From America, a conclusion which applies here with even more force than there since rates in the US have been rising: Trump’s Keynesian Monetary Policy.
The New York Times reported today on Trump’s advocacy of easy-money Keynesianism.
President Trump on Friday called on the Federal Reserve to cut interest rates and take additional steps to stimulate economic growth… On Friday, he escalated his previous critiques of the Fed by pressing for it to resume the type of stimulus campaign it undertook after the recession to jump-start economic growth. That program, known as quantitative easing, resulted in the Fed buying more than $4 trillion worth of Treasury bonds and mortgage-backed securities as a way to increase the supply of money in the financial system.
I criticized these policies under Obama, over and over and over again….
Regardless of whether a politician is a Republican or a Democrat, I don’t like Keynesian fiscal policy and I don’t like Keynesian monetary policy.

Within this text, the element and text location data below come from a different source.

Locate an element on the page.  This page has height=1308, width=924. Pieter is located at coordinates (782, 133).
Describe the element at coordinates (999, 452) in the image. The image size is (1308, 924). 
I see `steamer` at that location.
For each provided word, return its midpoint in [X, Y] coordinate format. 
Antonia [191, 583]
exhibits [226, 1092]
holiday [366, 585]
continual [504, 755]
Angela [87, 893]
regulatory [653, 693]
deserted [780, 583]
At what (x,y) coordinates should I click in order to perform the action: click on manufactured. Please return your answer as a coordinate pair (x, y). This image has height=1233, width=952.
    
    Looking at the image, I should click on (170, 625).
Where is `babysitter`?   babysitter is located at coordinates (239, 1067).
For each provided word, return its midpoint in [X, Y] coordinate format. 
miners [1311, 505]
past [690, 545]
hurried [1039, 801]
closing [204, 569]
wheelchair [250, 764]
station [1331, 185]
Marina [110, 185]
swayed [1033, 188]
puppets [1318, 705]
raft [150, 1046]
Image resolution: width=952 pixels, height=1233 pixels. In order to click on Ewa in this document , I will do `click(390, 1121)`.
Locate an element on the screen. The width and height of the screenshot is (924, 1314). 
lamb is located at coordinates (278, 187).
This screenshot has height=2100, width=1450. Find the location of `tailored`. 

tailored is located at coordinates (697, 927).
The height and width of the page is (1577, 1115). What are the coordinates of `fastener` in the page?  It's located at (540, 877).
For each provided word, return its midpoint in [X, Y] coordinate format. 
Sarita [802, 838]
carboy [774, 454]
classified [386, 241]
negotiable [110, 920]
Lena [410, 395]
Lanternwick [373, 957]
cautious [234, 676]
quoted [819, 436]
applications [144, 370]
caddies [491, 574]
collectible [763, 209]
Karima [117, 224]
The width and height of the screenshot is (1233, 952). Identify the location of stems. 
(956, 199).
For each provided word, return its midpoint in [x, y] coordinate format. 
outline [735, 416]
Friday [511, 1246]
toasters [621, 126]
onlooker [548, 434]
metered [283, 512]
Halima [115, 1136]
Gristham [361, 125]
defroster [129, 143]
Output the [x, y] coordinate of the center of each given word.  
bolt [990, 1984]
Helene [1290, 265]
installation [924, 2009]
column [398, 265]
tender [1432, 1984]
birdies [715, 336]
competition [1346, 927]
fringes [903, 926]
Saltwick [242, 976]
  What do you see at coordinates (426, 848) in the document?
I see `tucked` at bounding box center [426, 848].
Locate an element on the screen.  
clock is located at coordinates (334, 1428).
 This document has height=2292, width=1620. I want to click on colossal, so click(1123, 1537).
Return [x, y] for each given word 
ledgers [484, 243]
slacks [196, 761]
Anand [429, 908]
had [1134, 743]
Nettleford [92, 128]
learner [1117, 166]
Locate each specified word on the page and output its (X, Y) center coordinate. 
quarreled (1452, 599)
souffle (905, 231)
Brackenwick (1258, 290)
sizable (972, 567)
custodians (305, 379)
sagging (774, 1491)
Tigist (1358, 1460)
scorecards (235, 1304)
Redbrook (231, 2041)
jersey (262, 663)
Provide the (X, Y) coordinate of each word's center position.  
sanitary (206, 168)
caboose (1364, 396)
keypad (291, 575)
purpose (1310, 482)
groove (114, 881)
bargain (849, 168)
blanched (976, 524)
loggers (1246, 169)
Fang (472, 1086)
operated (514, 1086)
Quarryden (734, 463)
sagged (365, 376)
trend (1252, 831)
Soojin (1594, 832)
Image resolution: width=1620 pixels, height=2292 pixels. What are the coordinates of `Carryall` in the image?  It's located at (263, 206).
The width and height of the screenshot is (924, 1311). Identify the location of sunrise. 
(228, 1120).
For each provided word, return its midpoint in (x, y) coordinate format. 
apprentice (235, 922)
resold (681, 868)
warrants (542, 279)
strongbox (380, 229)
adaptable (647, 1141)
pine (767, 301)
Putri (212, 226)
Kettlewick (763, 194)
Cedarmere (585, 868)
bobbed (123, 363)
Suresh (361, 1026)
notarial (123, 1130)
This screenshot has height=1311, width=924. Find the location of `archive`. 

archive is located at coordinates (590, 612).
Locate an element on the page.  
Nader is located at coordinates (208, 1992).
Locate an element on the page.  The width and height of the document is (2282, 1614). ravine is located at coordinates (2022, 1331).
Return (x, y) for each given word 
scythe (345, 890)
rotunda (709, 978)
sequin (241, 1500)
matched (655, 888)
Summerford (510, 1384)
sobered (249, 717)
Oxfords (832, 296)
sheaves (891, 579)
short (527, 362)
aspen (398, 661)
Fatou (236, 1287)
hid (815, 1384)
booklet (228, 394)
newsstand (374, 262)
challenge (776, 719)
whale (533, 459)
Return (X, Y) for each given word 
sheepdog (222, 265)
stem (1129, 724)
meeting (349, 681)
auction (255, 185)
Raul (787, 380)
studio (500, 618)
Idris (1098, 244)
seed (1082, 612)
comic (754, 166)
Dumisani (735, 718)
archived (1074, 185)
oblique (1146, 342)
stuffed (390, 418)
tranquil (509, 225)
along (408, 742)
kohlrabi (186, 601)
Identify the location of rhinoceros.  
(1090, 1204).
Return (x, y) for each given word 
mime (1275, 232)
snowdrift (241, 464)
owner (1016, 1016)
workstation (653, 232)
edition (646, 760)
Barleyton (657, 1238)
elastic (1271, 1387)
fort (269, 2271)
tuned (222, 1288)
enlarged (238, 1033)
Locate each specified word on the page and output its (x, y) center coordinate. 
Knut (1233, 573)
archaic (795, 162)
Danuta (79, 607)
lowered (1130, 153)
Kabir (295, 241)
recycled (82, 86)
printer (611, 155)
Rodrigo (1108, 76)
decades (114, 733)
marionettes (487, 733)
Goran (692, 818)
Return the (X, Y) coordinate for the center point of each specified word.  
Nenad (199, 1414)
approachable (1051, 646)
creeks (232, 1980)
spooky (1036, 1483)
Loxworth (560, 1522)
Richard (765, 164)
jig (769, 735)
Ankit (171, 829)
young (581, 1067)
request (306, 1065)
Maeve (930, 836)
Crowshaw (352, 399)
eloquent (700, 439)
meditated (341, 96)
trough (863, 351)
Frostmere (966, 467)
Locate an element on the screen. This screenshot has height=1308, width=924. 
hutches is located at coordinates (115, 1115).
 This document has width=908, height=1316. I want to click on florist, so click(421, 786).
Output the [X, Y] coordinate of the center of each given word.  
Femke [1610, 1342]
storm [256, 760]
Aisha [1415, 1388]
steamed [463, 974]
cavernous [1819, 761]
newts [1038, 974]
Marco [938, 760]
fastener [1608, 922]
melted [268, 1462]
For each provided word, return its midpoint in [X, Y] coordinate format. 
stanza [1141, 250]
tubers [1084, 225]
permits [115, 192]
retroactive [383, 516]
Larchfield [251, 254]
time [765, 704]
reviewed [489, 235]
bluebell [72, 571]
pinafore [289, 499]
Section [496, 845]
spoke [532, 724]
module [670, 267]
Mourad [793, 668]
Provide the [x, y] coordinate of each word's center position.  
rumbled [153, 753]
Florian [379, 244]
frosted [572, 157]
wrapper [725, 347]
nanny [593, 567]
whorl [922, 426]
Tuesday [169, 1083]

Simply stated, the Keynesians are all about artificially boosting consumption, but sustainable growth is only possible with policies that boost production.
Why raising rates is good for production is to modern ears a complete conundrum. Think of this from The ABC:
The RBA concedes it is puzzled by the “tension” between strong jobs growth and a weak economy.
If the jobs data is right, then everything is OK and unemployment will fall, wages will rise and it will be high-fives back in the RBA’s Martin Place redoubt.
If GDP data is right and things are slowing — remember GDP grew at an annualised pace of just 1 per cent in the second half of last year — then a cut is order.
Absolutely incomprehensible to a modern economist is the absence of any relationship between the rate of growth and unemployment. Just as incomprehensible is the possibility that lowering interest rates from the low rates they are presently at might actually do harm and do no good whatsoever at all.